PlaywrightCrawler doesn't have gotoOptions
In the JavaScript version, the PuppeteerCrawler has gotoOptions, which I believe allows you to define what wait_until state you want.
https://crawlee.dev/js/api/puppeteer-crawler#PuppeteerGoToOptions
The PlaywrightCrawler just uses the default page.goto, which defaults to "load".
https://github.com/apify/crawlee-python/blob/9d4ae6439c301abe7439281a5786b8f166d67623/src/crawlee/crawlers/_playwright/_playwright_crawler.py#L300C1-L301C1
Some sites take ages to load and I would like my request_handler to run after "domcontentloaded", since I don't need to wait for the full page to load to get what I need. As it is now, my request_handler will never be called because the site has an issue preventing it from loading all of the way.

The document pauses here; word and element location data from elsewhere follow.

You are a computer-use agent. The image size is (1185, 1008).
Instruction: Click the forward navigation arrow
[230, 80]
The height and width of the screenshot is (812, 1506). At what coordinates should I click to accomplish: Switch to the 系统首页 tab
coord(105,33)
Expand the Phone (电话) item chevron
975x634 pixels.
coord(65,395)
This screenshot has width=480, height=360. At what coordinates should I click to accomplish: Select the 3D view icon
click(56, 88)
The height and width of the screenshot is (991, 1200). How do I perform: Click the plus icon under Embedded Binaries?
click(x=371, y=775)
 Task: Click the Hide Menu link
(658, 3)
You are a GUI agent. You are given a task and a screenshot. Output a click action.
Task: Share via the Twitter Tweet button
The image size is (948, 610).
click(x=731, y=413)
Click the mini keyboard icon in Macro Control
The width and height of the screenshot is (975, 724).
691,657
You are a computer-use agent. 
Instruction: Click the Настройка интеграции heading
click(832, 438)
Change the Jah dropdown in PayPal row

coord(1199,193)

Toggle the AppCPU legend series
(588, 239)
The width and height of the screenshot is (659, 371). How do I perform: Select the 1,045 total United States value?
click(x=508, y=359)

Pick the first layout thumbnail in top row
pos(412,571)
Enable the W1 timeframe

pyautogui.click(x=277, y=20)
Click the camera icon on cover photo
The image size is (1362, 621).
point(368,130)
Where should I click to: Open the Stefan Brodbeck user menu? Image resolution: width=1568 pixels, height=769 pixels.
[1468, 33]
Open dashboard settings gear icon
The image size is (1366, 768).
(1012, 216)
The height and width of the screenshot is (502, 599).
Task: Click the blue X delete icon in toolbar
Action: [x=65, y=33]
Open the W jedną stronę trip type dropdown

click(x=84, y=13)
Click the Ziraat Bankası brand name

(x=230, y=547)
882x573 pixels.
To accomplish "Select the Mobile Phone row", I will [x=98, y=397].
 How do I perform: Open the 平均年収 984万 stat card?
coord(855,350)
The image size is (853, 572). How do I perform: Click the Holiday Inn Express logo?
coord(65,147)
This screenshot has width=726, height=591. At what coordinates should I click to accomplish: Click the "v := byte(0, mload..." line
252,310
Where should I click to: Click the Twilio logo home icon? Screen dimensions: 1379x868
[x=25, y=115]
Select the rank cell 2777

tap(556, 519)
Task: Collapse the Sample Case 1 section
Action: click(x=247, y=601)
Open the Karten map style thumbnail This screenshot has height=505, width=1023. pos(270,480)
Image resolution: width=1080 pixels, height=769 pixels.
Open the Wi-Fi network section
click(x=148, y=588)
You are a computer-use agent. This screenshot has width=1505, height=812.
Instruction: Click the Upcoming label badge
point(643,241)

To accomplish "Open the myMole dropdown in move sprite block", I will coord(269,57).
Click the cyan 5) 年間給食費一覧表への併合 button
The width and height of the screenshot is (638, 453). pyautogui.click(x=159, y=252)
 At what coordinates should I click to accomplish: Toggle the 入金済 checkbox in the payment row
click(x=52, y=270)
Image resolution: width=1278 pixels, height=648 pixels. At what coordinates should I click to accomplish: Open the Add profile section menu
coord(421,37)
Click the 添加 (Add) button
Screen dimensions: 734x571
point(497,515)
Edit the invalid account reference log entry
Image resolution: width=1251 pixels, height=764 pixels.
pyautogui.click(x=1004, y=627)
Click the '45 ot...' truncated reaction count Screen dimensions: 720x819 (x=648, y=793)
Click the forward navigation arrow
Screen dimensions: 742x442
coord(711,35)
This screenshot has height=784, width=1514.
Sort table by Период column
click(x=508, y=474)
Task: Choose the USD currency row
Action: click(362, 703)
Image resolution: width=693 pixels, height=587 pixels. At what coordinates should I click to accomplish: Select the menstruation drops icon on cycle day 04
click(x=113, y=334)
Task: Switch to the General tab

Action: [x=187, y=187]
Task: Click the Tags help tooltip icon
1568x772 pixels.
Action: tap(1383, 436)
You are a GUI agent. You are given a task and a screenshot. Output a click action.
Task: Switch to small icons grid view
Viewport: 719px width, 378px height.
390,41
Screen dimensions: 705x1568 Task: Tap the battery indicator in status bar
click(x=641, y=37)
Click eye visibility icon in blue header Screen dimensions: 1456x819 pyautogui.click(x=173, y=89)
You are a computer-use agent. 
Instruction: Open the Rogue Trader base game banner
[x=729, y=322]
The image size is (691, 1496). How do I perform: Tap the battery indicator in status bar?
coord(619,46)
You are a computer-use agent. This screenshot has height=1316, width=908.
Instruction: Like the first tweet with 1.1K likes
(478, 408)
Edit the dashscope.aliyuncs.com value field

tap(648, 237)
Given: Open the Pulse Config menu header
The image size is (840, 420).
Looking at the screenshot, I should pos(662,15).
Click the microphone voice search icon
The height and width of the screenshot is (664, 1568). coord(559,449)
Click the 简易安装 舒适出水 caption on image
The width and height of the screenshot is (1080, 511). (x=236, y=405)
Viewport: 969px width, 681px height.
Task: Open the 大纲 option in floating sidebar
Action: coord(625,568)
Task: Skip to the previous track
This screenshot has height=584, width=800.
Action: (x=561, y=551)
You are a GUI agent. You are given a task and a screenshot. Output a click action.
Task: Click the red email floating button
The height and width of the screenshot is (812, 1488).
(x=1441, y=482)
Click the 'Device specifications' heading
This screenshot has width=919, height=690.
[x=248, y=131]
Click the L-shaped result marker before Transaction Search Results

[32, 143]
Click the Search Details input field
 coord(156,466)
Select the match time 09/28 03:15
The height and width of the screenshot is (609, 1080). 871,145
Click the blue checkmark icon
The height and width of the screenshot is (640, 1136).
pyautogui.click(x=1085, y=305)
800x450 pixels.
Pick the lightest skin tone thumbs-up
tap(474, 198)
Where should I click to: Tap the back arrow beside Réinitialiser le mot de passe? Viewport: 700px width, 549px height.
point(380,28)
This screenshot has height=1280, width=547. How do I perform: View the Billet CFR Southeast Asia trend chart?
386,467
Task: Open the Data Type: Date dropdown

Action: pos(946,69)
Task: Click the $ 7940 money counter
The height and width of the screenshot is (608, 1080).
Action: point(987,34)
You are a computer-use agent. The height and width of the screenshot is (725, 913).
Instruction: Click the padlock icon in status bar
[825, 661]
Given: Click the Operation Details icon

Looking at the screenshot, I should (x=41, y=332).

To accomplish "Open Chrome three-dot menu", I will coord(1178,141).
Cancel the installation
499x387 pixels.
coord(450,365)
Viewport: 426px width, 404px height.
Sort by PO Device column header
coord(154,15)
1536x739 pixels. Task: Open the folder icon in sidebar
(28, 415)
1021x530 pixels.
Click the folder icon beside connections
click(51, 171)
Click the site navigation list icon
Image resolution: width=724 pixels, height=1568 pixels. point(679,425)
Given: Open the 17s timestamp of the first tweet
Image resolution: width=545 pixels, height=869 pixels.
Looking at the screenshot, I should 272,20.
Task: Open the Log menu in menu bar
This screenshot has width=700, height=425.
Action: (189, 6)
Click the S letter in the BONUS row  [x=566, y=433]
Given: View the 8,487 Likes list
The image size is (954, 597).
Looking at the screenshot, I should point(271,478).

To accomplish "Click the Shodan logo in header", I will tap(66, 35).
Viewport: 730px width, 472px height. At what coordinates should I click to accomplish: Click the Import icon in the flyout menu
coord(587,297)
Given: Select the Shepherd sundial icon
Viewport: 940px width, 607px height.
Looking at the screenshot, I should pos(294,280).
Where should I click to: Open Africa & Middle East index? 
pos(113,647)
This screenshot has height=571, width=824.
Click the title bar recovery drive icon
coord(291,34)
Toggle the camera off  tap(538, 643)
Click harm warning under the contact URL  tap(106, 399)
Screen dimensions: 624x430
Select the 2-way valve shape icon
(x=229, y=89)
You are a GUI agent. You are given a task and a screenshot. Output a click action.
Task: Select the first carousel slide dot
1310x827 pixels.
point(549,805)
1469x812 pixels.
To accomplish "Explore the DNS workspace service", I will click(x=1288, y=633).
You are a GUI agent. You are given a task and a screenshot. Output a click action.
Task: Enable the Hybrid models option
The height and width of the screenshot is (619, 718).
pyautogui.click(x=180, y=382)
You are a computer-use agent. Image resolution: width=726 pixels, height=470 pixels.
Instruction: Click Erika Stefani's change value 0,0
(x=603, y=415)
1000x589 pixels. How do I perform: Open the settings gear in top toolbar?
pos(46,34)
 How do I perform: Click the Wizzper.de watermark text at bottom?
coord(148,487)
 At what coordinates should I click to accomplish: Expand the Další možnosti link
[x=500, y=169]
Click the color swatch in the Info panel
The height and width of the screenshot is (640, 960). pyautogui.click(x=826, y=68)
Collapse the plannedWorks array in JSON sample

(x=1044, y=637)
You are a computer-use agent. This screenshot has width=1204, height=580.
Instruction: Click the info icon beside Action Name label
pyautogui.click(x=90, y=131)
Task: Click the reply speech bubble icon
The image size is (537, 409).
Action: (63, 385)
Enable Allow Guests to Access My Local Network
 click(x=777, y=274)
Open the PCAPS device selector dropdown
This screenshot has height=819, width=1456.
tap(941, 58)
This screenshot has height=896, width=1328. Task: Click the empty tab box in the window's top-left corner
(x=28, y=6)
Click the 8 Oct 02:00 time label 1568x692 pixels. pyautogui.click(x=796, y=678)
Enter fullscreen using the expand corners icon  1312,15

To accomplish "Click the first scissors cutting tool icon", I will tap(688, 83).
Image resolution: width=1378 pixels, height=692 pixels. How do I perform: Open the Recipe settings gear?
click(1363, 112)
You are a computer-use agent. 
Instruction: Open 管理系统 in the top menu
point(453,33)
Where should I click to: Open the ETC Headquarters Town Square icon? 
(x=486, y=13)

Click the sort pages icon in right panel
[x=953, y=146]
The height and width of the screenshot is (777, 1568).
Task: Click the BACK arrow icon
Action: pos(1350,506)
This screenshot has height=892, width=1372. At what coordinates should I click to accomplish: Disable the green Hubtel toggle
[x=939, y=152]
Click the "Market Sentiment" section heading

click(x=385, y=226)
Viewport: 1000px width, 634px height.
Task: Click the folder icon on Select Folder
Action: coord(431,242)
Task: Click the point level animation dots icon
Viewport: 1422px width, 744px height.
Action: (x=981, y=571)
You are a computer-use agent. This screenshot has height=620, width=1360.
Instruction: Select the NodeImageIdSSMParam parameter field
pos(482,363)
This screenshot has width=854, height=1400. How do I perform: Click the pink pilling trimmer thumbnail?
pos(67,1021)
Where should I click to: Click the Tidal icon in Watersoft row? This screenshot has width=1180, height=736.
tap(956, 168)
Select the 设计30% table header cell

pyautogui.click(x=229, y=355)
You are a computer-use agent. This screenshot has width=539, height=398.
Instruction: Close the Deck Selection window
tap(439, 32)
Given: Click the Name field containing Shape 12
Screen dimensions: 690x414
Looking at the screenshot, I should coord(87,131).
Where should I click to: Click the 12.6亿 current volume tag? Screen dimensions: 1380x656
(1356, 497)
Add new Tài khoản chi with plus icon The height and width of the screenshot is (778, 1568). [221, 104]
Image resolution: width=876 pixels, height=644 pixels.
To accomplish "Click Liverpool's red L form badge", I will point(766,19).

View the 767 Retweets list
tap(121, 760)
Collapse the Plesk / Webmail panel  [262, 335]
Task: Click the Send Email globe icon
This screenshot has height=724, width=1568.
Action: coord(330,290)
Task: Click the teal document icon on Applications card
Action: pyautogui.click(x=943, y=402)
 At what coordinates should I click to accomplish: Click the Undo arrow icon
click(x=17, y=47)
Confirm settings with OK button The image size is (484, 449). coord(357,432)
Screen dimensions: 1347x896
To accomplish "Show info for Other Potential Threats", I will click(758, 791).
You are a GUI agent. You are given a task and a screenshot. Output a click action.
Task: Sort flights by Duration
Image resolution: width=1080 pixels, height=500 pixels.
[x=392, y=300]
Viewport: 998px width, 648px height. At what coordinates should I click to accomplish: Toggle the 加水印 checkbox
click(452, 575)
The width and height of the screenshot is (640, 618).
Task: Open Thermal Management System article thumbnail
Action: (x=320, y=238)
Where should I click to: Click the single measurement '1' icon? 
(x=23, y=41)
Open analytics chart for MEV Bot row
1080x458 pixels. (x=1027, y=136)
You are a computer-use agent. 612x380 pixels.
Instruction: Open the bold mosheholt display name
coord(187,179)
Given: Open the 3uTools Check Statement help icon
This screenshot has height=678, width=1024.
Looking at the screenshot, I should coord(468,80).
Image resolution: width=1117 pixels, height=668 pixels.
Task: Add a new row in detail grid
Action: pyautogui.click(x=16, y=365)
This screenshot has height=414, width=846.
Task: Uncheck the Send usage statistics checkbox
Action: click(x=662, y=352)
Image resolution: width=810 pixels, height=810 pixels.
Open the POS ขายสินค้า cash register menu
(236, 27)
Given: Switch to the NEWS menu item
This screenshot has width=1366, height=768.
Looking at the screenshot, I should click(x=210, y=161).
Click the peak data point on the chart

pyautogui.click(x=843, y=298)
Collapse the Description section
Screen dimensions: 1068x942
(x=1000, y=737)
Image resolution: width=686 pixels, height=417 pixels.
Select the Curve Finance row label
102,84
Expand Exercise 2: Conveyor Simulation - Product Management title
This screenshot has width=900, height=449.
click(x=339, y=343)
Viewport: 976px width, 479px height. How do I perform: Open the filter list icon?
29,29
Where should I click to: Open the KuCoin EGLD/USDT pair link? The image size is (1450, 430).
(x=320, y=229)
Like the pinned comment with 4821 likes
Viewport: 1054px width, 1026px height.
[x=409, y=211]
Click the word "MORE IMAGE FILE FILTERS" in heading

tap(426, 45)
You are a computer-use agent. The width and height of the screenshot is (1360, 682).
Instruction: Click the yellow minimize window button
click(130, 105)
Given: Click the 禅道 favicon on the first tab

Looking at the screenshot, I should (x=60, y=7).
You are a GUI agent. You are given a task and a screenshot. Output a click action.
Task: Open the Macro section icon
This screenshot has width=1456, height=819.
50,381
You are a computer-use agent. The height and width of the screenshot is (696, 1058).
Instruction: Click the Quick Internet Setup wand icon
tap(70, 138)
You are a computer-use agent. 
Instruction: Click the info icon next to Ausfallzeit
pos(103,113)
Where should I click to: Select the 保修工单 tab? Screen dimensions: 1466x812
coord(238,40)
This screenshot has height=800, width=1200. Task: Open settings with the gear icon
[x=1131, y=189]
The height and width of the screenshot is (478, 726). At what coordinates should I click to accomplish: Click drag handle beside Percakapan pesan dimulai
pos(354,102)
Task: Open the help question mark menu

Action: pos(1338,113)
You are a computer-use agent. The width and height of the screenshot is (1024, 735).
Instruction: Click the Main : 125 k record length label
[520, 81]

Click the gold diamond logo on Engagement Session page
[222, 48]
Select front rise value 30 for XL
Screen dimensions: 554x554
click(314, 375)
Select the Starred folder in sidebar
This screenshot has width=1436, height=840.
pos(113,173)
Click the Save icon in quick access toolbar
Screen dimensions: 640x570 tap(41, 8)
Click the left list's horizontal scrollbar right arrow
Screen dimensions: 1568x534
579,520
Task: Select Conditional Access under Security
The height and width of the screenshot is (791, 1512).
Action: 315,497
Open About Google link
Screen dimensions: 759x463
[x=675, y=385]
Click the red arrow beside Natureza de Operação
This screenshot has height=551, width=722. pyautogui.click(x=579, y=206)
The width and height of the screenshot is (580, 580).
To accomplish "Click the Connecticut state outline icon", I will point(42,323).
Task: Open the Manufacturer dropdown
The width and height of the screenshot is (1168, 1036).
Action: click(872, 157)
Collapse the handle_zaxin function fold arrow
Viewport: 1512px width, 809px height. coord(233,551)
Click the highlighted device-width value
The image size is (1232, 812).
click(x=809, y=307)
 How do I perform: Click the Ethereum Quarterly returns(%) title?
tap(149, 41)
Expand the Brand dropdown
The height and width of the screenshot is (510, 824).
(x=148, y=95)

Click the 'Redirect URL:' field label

I don't just want to increase the timeout, I want to be able to specify what options _navigate should use when calling goto.
Hello @phughesion-h3 and thanks for using Crawlee for Python 🙂 In the JS version, the PuppeteerGoToOptions interface (or PlaywrightGoToOptions) is passed to the pre-navigation hooks which are allowed to modify it and thus configure how page.goto is going to behave.
As you wrote, this functionality is currently missing from the Python version - we will fix that.
One open question - configuring how page.goto is going to behave via modifying an argument to pre-navigation hooks is not optimal in terms of user discoverability - is there any better approach? @vdusek @Pijukatel @Mantisus
configuring how page.goto is going to behave via modifying an argument to pre-navigation hooks is not optimal in terms of user discoverability - is there any better approach?
Perhaps set it as one of the input parameters of PlaywrightCrawler and pass it to PlaywrightPreNavCrawlingContext so that the user can change the option parameters for specific URLs in pre_navigation_hook.
UPD: It is also likely that this should be done after completing this PR #1474. This is to ensure that the navigation options do not conflict with request_handler_timeout.